Frederick Marx, a film director, writer, and producer (Hoop Dreams, Journey from Zanskar) talks openly about his involvement with MKP, and has made documentary films involving the organization, e.g., The Tatanka Alliance about a "Hunka" ceremony to consecrate an alliance between the ManKind Project USA and the Pine Ridge Oglala Lakota elders community.

==Criticism==
A 2007 Houston Press article detailed criticisms of the ManKind Project. Anthropology associate professor Norris G. Lang said that some of the groups' exercises that he attended were "fairly traumatic" and were "dangerous territory for an unprofessional"; and Anti-cult advocate Rick Alan Ross said that The ManKind Project appears to use coercive mind-control tactics, such as limiting participants' sleep and diet, cutting them off from the outside world, forcing members to keep secrets, and using intimidation. A response by the ManKind Project states: "If you have visited the [Cult Education Forum], (Note: The Mankind Project calls it the "Rick Ross Cult Forum.") you know he refers to the ManKind Project as a large group awareness training ... Rick Ross doesn’t call us a cult." In that response, MKP also indicated that licensed physicians review applicants' medical questionnaires, and that they added questions to "improve our ability to identify men with emotional instability, mental illness, and suicidal ideation." They subsequently organized a team of mental health professionals who assess men's appropriateness for the training.

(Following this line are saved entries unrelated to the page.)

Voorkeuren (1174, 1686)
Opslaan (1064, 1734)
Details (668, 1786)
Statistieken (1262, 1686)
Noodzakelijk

===Wrongful death lawsuit===
A 2007 wrongful death lawsuit filed by the parents of Texan Michael Scinto charged that MKP was responsible for his suicide. The parents said that he had struggled with alcohol and cocaine addiction in the past. Scinto was a 29-year-old adult who had been sober for a year and a half prior to his attending MKP's New Warrior Training Adventure in July 2005. Two days after Scinto returned from the NWTA retreat, he sought psychiatric help at Ben Taub Hospital. He subsequently resumed drinking and taking drugs, and he then committed suicide. The parties settled in 2008. The terms of the settlement were not publicly disclosed, although a copy of the court documents were posted online by Warren Throckmorton, and aspects of the settlement were reported in the press.